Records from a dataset
######

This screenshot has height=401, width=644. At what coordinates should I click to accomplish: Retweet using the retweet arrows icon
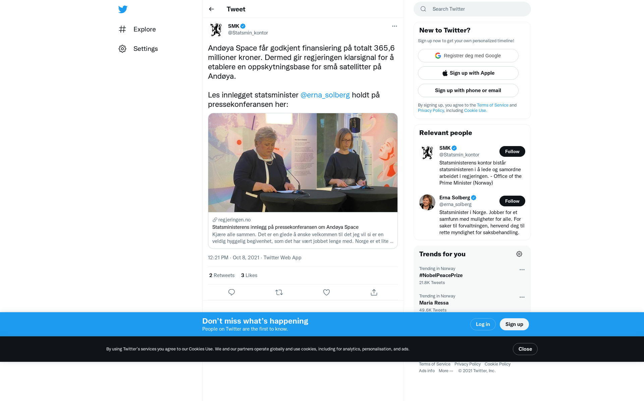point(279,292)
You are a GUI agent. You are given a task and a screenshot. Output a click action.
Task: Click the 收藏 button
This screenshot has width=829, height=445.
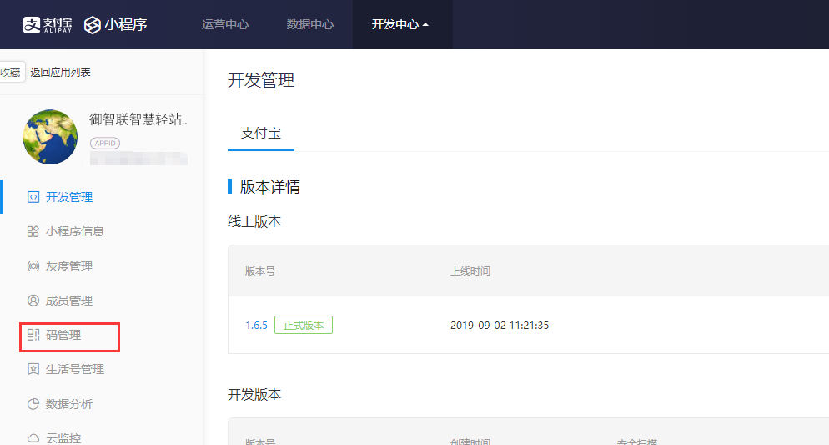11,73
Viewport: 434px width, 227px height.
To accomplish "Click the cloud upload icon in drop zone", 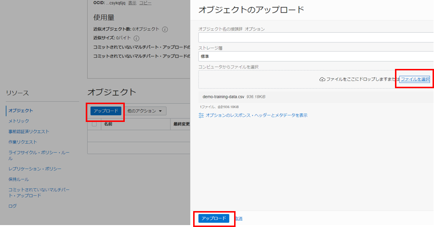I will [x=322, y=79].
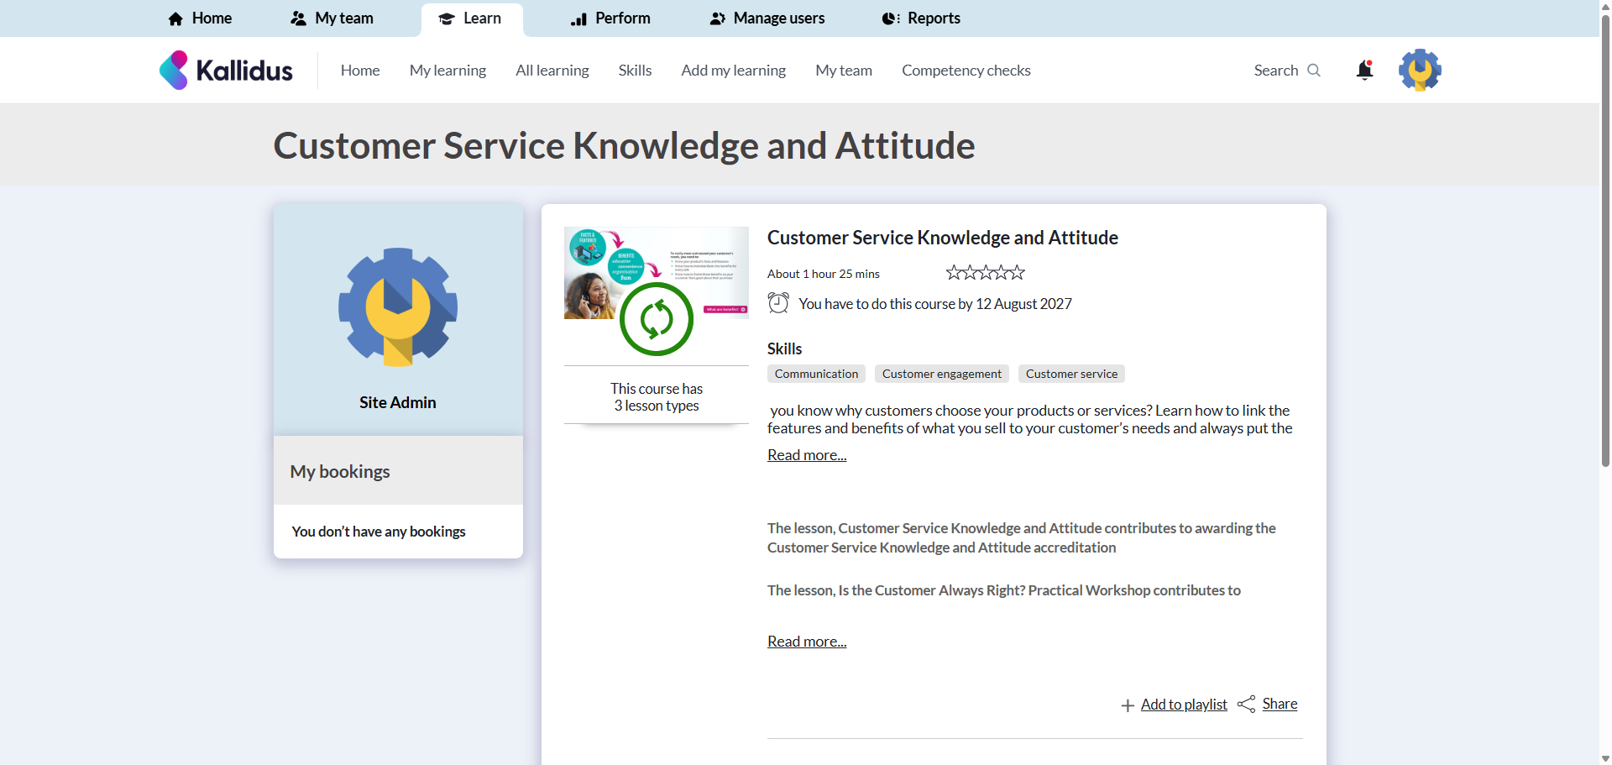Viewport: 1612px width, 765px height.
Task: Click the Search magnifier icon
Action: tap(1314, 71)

######

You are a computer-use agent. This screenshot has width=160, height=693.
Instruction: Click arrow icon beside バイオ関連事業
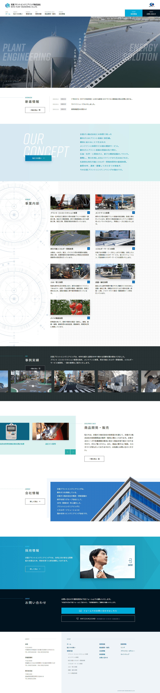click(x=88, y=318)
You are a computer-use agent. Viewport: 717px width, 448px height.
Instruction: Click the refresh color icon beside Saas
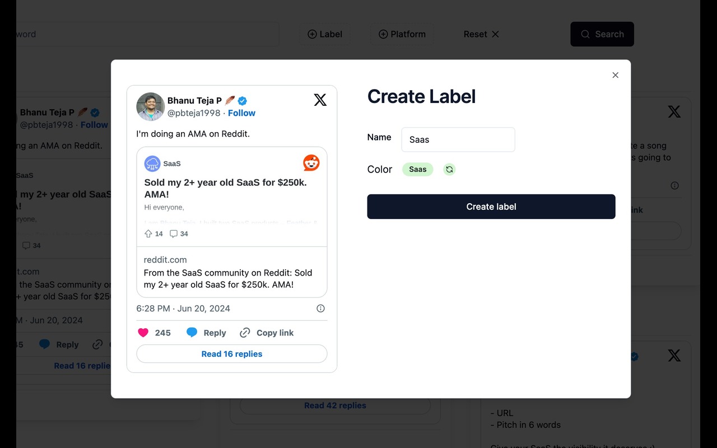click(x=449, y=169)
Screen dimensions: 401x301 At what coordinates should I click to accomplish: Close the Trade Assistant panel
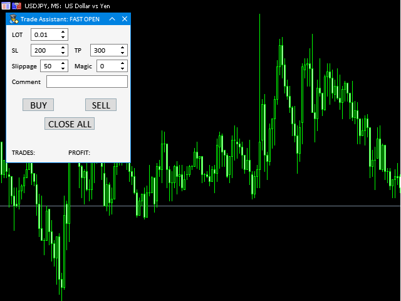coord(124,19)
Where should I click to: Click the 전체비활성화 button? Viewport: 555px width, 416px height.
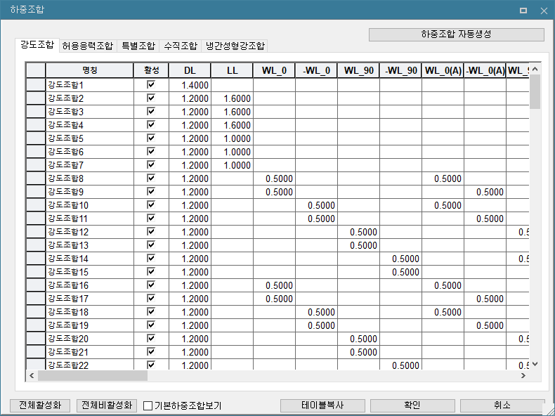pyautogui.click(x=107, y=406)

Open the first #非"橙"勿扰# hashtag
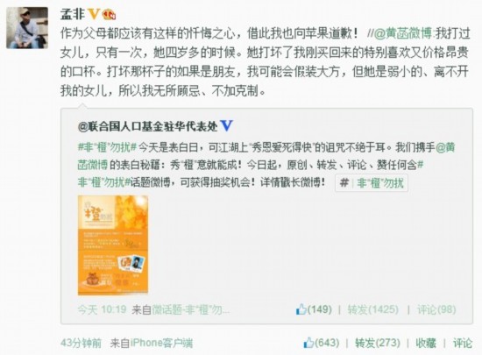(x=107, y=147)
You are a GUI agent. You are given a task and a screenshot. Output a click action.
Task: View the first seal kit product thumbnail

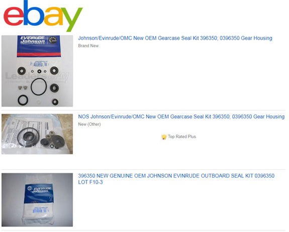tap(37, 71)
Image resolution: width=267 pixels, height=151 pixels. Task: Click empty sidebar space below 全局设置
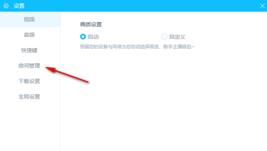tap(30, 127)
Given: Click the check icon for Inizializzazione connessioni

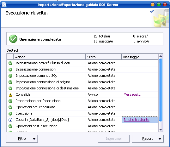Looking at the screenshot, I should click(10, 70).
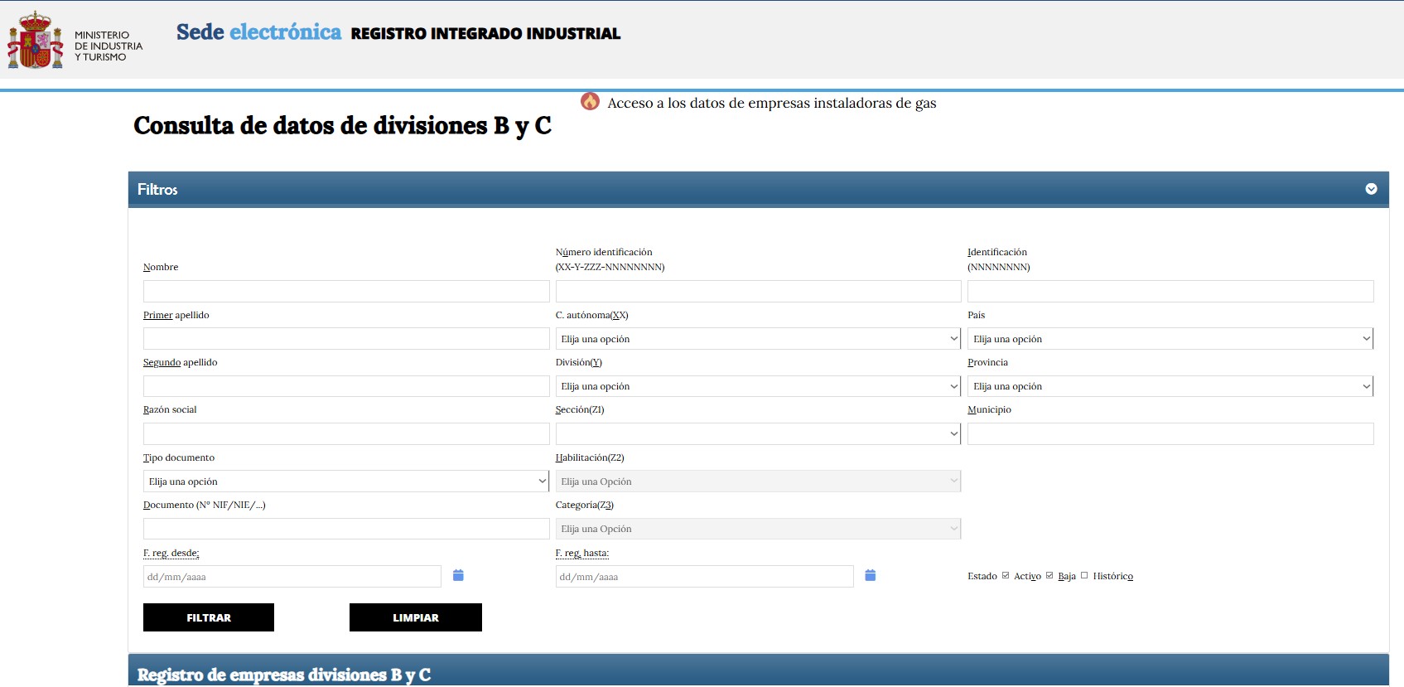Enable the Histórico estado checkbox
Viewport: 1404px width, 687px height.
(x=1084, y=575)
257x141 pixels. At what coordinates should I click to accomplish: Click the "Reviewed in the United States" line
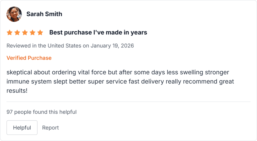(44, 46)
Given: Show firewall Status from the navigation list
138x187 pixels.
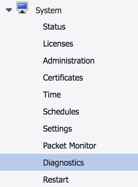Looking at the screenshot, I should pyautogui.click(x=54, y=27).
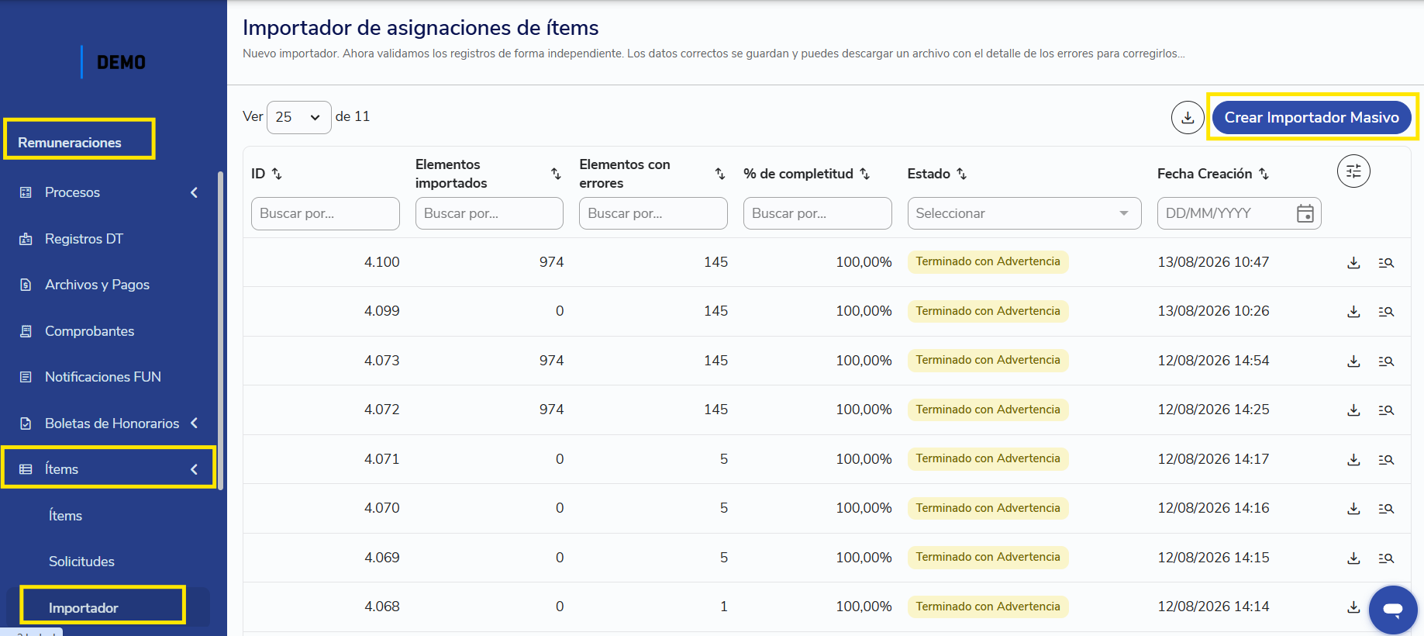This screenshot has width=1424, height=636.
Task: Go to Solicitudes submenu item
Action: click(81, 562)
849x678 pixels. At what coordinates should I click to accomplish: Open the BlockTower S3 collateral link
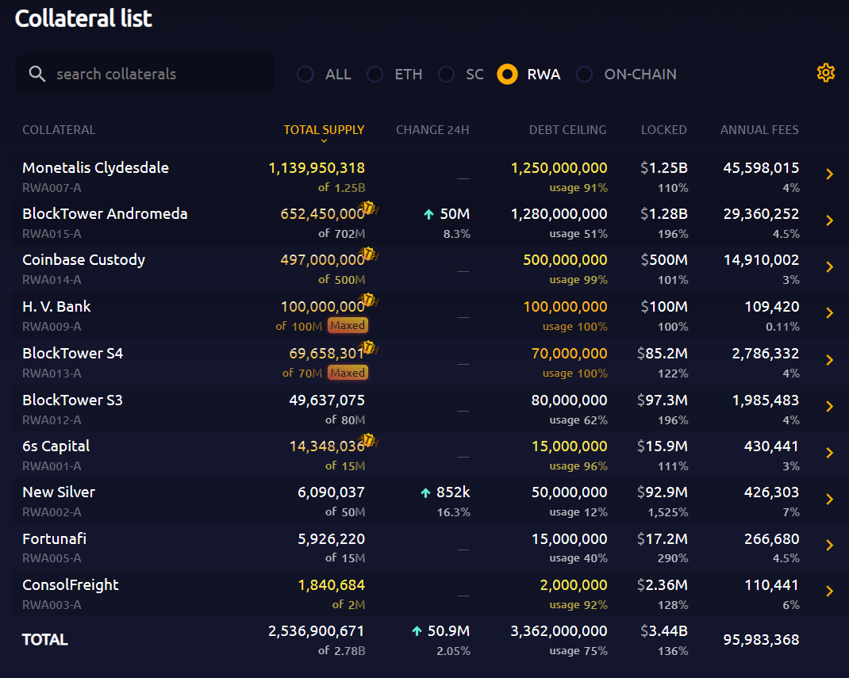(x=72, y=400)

######

__What the task requires__
In the entries above, how many lines contain the word "agent"? Provide the number alone.

__Result below__
4